◆ **DIRECTIONS FOR THIS TASK**: Carry on the forum thread about euthanasia and the asymmetry argument, starting right after its last sentence.
SELECTED EXCERPT: Begin
OMG. that is an awesome analogy, and it involves cake!! here, have a gold star:









and yea i do think people who are terminally ill and in extreme pain should ideally be given that option, but then wouldn't the chronically and severely depressed be all like, "why only those with physical pain? why not psychological pain, too?", and then because of the subjective nature of individual conditions and sufferings it's like, where does this all end? should anyone who decides that they are in enough pain and gives their consent be granted the right to die? should our societies readily embrace that notion?

it's also worth noting that different societies have different value systems and views on issues of life and death. like i'm aware that euthanasia has been legal in the netherlands for a while now, and so far it's been doing what it's intended for, which is excellent, but i'm less optimistic about how it would work out in places with, say, a ****tier legal system and less of an atmosphere of commitment to social justice and secular ethics amongst the general population.


----------



## SplendidBob (May 28, 2014)

bad baby said:


> oh good, i thought you'd ditched our conversation, and then who will i talk about all this morbid stuff with? :bah


Nope, tbh I got a bit too enthusiastic about my artwork in the guns thread, and managed to delete my original reply as I was so keen to post the powerful artistry 

I do sometimes decide to delay replying though if the topic is quite challenging, and then forget. I have done this to @truant a few times (her reply in a recent thread I meant to reply to but haven't gotten around to it yet).



bad baby said:


> i agree with your conclusion, and out of curiosity i looked up the asymmetry argument. admittedly it is quite clever indeed, although it seems to me that it would be necessary to quantify each of the four postulates - i.e., the pros and cons for and against procreation - and tally up a final score, rather than thinking of them as four equally-weighted categories and going, "oh yea the natalists have one count against them and the anti-natalists have none, so they win". and of course the quantification process would vary from person to person, though that would probably extend beyond the scope of pure logic.
SELECTED EXCERPT: End
GIVEN ENTRIES: Begin
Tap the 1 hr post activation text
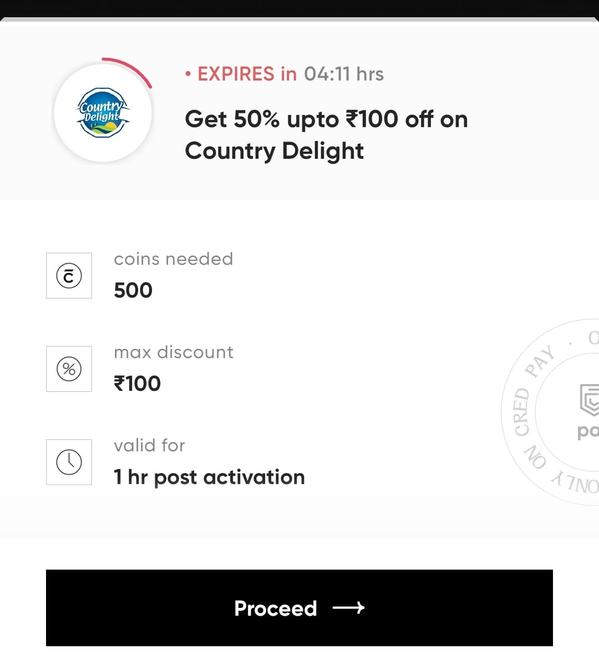The width and height of the screenshot is (599, 669). pyautogui.click(x=209, y=477)
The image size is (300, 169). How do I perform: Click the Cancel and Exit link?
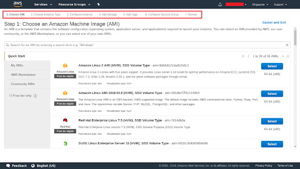[274, 23]
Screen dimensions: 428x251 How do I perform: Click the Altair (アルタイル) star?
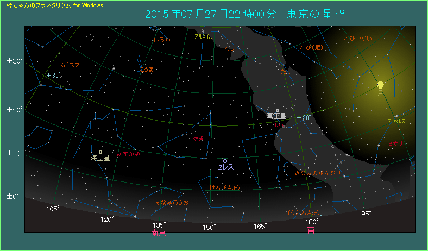tap(203, 31)
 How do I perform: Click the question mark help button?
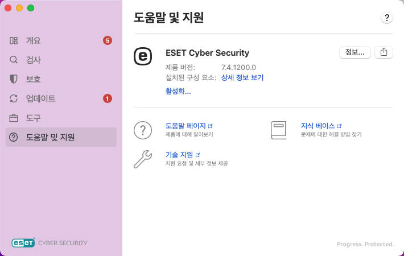[x=387, y=18]
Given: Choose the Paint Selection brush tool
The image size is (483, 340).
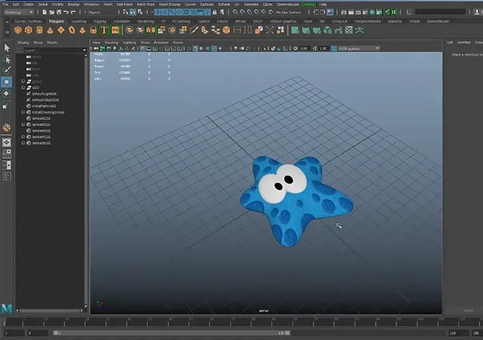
GIVEN ENTRIES: End
◆ **ANSWER SECTION**:
Yep. So (and I am reading about this argument again now, I always get to the point where I understand it, then forget the damn thing again)

So say our 2 scenarios, Existence and Non Existence:

1)Existence:
+1 Has pleasure
-1 Has pain

Total: 0

2)Non Existence:
0 Has no pleasure
+1 Has no pain

Total: +1

Non existence wins.

(this seems to be the easiest way to get my head around it heh, basically the no pain is classed as a good, thus represented by a +1), so the total is higher for non existence than existence.

So can we use magnitude here, rather than just binary? Lets stick in some 0-10's for the luls.

*Super Happy Person (super wealthy simpleton?).*

1)Existence:
+7 Has pleasure
-3 Has pain

Total: +4

2)Non Existence:
0 Has no pleasure
+3 Has no pain

Total: +3

Existence wins by 1.

Is this right? (not sure heh, I am saying the absence of -3 pain is a +3 good in the parallel universe, this might be wrong).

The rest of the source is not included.